Instead, he leans one shoulder against the doorjamb, arms folding loosely across his chest, and watches me with that lazy, predatory patience that makes my pulse stutter even now.
Water droplets cling to my collarbone. His gaze tracks them like he’s memorizing the path they take before they disappear between my breasts.
I take another slow sip, letting the spice bloom on my tongue, and something tight inside me unwinds further with every swallow. And then the image hits me, unbidden and so vivid I nearly drop the mug.
Stryker holding a baby.
Our baby.
Tiny fists curled against his massive chest. His huge hand cradling a head no bigger than his palm. The same fierce tenderness in his eyes that he gives me now, only softer. He’s sleep-deprived and unshaven and utterly, terrifyingly devoted. Whispering nonsense in that gravel voice while the infant looks up at him. Rocking in the dark when nightmares come, the way my mother once rocked me before the world turned sharp and dangerous.
The picture is so clearly focused that my lungs forget how to work.
A future. Not just tomorrow. Not just next week. Years. Decades. Gray in his hair. My hand in his when we’re old and creaky and still reaching for each other in the night.
For the first time in my life, I let myself want it. Not as fantasy. As something that could actually belong to me.
He tilts his head, reading me the way he always does. The corner of his mouth lifts, slow and knowing.
I set the mug carefully on the wide rim of the tub and meet his eyes.
He hasn’t moved, but the air has changed. Thickened. Charged.
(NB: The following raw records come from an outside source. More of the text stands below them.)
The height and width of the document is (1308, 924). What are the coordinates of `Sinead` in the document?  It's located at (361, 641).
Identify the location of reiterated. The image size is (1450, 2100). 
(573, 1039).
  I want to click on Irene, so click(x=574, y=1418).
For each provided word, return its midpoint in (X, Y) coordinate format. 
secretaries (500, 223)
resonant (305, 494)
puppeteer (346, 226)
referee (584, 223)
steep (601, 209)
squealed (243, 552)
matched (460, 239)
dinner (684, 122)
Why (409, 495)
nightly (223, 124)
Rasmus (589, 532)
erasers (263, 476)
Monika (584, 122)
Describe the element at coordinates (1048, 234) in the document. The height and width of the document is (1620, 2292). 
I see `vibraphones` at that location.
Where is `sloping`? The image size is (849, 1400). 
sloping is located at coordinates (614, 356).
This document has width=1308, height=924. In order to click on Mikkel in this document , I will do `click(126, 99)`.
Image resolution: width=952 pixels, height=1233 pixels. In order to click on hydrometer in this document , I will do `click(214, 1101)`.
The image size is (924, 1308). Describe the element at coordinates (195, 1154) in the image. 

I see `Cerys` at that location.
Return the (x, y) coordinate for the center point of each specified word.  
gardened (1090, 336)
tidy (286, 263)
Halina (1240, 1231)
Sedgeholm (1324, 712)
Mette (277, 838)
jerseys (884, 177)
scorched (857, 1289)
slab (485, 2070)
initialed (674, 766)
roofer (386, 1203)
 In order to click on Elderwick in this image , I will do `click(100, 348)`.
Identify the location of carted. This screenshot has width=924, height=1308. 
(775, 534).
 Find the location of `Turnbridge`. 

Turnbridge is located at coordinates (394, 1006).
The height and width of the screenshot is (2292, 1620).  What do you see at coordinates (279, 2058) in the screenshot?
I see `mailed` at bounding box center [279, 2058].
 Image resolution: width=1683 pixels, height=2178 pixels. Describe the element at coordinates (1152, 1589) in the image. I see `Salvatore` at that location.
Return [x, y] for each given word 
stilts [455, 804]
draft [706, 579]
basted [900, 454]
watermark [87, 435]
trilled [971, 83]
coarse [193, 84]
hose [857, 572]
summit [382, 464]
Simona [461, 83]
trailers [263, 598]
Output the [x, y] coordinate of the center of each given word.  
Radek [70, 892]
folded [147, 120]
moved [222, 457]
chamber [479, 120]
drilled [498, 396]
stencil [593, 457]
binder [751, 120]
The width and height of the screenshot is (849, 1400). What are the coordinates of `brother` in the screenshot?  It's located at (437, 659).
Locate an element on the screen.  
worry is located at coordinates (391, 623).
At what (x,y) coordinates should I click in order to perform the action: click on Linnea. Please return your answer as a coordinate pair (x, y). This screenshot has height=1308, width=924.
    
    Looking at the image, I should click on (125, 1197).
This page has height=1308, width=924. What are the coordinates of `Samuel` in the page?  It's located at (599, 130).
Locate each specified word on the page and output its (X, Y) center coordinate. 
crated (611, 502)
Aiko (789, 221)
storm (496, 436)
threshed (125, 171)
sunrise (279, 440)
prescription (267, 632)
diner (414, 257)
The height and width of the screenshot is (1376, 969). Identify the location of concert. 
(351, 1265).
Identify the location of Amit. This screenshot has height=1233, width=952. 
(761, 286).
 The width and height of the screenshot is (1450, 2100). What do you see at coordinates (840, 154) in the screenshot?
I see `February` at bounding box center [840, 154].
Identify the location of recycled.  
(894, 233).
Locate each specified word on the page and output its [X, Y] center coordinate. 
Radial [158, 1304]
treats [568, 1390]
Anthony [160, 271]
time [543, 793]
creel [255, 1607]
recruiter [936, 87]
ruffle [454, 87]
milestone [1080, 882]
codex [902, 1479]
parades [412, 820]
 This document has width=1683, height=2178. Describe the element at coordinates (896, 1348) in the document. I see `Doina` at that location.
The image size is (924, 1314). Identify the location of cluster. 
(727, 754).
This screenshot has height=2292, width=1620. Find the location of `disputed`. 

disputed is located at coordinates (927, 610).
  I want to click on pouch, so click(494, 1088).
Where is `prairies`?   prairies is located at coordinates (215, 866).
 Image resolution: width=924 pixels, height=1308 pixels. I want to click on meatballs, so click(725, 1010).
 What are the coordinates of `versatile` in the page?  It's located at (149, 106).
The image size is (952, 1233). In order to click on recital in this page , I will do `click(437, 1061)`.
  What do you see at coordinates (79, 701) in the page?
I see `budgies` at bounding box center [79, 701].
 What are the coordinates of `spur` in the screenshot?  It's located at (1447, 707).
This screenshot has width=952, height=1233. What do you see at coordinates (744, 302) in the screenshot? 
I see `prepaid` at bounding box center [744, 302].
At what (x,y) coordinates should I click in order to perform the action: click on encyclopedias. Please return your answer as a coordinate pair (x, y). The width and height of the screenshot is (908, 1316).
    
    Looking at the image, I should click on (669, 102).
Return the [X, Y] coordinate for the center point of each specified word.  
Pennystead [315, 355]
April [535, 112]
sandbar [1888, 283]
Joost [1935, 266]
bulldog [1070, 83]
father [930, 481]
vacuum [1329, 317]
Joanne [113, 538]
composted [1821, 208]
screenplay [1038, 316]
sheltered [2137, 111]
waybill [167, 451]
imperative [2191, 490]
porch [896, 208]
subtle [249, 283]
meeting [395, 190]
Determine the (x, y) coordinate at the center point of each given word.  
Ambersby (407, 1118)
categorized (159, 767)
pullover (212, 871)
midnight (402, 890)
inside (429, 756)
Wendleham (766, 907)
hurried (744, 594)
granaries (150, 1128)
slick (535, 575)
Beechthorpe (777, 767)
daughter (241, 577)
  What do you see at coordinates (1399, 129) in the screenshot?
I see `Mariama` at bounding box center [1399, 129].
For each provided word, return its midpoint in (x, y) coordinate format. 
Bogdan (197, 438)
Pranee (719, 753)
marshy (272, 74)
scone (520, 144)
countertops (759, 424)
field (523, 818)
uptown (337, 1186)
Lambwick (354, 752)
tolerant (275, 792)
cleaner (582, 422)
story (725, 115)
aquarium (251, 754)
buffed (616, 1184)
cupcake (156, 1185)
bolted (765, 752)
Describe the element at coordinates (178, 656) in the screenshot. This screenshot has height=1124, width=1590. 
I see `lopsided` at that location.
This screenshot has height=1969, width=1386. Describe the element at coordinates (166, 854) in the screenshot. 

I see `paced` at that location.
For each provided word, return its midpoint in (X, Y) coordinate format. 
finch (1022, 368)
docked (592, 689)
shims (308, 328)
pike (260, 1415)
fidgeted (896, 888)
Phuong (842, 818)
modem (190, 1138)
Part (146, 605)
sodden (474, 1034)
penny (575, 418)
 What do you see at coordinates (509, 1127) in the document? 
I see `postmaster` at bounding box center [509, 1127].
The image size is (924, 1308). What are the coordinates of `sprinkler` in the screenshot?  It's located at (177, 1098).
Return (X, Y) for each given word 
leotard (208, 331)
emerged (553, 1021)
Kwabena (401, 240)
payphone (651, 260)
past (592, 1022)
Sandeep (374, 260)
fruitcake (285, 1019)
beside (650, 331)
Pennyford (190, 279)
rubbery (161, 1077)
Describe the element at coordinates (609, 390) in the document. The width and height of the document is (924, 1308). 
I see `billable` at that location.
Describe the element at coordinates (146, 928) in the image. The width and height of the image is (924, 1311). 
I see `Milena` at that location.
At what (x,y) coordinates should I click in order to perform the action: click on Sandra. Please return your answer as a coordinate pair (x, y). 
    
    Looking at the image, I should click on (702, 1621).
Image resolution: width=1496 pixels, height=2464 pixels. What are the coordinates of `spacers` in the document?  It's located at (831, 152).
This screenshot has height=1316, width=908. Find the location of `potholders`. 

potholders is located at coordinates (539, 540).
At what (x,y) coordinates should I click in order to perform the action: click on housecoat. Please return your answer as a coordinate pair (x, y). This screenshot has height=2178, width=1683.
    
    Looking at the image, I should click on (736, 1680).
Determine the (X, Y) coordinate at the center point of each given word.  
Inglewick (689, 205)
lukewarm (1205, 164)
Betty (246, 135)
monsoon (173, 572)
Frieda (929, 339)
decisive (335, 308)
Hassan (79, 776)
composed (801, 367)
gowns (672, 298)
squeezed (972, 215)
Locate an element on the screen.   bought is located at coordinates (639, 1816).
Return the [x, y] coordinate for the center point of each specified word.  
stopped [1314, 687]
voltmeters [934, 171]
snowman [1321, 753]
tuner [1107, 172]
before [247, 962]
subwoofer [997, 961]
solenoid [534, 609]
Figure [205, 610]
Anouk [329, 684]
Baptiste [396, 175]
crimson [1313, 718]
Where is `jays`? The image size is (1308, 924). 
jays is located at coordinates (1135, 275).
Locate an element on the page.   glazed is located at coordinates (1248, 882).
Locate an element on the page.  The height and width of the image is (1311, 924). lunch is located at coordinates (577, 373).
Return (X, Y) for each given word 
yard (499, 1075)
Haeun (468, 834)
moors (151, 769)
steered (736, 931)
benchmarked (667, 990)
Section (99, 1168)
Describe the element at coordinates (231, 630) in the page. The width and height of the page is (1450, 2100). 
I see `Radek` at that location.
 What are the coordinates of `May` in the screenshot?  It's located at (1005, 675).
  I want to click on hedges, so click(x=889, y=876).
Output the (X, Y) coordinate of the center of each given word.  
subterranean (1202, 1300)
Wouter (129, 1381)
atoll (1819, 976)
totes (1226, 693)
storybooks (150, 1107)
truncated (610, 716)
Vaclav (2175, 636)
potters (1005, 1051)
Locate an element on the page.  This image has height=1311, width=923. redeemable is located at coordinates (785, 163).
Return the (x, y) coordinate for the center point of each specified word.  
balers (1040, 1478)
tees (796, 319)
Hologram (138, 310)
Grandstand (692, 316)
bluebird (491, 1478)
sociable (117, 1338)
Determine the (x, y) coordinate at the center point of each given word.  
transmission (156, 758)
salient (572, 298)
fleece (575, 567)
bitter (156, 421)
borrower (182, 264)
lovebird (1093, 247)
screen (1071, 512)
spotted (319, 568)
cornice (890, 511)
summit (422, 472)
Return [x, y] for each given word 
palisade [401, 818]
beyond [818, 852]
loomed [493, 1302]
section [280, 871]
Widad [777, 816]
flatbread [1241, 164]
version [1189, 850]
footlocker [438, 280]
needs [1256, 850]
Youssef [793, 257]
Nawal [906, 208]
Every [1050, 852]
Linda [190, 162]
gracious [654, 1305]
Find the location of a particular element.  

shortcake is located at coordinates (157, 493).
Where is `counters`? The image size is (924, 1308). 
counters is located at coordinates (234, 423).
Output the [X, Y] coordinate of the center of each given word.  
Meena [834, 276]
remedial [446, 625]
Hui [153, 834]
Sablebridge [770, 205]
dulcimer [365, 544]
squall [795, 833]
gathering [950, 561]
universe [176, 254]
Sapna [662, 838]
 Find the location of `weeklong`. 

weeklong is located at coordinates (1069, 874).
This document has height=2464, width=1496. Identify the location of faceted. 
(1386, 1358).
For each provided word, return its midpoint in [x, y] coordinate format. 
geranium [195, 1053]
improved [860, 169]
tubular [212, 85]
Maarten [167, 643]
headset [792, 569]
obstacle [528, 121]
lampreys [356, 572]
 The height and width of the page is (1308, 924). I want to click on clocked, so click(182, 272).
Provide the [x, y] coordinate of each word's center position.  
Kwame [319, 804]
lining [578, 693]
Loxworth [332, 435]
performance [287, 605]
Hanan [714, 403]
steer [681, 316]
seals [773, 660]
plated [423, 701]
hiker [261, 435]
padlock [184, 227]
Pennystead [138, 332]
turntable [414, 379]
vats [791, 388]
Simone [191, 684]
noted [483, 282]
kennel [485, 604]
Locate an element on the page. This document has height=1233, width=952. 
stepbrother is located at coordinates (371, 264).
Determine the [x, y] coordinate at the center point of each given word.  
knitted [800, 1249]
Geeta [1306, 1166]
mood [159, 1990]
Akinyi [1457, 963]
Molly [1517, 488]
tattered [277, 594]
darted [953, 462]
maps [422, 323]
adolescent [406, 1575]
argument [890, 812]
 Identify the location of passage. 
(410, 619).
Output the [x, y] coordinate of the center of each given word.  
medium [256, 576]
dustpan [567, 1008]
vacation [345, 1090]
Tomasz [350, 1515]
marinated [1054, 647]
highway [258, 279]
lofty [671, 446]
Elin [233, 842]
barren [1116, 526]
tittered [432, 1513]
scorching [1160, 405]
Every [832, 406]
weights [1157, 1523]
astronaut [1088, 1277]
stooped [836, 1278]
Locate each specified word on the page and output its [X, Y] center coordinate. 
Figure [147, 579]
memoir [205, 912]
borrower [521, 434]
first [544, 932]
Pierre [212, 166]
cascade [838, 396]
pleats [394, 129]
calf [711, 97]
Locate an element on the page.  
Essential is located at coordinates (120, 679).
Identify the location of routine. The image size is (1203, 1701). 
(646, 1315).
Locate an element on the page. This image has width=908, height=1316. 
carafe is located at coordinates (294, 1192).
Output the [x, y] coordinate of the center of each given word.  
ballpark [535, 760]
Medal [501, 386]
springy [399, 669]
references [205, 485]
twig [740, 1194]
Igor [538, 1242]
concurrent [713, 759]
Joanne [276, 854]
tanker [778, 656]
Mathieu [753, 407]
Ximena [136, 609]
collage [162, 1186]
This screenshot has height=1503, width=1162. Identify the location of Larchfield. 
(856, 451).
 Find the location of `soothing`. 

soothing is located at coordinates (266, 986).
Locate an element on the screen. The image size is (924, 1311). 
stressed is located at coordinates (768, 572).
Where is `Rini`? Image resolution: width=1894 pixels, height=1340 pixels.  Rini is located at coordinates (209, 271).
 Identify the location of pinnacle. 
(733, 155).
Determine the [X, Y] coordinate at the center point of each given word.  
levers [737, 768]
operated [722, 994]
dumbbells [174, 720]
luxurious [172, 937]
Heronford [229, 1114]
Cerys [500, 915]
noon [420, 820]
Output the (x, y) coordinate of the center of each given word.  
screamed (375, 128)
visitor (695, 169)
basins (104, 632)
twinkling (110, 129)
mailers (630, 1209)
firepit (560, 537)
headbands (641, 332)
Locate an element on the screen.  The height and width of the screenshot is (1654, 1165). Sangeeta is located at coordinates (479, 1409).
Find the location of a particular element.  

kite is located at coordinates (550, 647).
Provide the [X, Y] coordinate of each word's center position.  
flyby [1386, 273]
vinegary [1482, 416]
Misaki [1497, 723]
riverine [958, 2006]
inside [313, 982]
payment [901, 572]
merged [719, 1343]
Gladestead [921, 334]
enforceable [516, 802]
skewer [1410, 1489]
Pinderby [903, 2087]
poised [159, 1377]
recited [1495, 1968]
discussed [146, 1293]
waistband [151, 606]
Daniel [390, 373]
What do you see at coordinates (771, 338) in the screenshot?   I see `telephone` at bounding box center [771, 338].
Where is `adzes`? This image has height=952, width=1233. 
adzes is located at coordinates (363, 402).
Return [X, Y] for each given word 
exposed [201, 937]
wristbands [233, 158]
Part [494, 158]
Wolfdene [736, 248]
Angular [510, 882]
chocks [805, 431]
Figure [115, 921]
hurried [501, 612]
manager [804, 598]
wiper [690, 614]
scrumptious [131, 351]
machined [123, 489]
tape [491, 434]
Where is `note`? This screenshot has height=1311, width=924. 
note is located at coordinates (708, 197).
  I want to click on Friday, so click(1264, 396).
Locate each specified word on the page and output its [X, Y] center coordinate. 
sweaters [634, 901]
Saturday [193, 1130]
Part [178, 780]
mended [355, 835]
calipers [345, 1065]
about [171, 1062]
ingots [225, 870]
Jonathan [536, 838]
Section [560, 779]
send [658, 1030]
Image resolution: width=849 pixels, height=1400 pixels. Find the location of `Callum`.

His gaze drags down my body beneath the water, lingering on the way my nipples tighten under his stare, on the faint flush spreading across my chest. When he looks up again, his expression is wolfish.
My breath catches.
He’s hard.
Visibly, unmistakably hard, straining against the front of those tactical pants like the fabric personally offends him.
I blink, heat rushing to my cheeks even as slick warmth pools between my thighs again. “You’re ready again?”
The words come out soft. Wondering. A little awed.
He pushes off the doorframe in one fluid motion, closing the distance until he’s kneeling beside the tub, one hand braced on the edge, the other sliding into my wet hair. His thumb strokes my lower lip, rough and possessive.
“When it comes to you, Lyra,” he says, voice low enough to vibrate through the water and into my bones, “I’m always ready.”
His mouth crashes into mine, chai and cedar and raw want, and I know, without a doubt, that he’s about to pull me from this tub and ruin me all over again…
Chapter Thirty-Nine
Lyra
Later that morning
The sun hangs low and white in a sky the color of polished steel, turning every breath into a small cloud that vanishes almost before it forms.
Snow crunches under our boots in a steady, satisfying rhythm, the only sound for miles except the occasional sigh of wind through the pines.
Stryker walks half a step ahead, breaking trail without seeming to try, his shoulders cutting a path wide enough for me to follow without effort.
Behind us, far enough back that I have to search for the shape of him, one of Hawkeye’s shadows moves like a ghost through the trees.
I know he’s there. Stryker knows he’s there. Neither of us mentions it.
After three weeks in this fortress of the lodge, the constant quiet protection has become background noise, like the hum of the refrigerator or the crackle of the fireplace at night.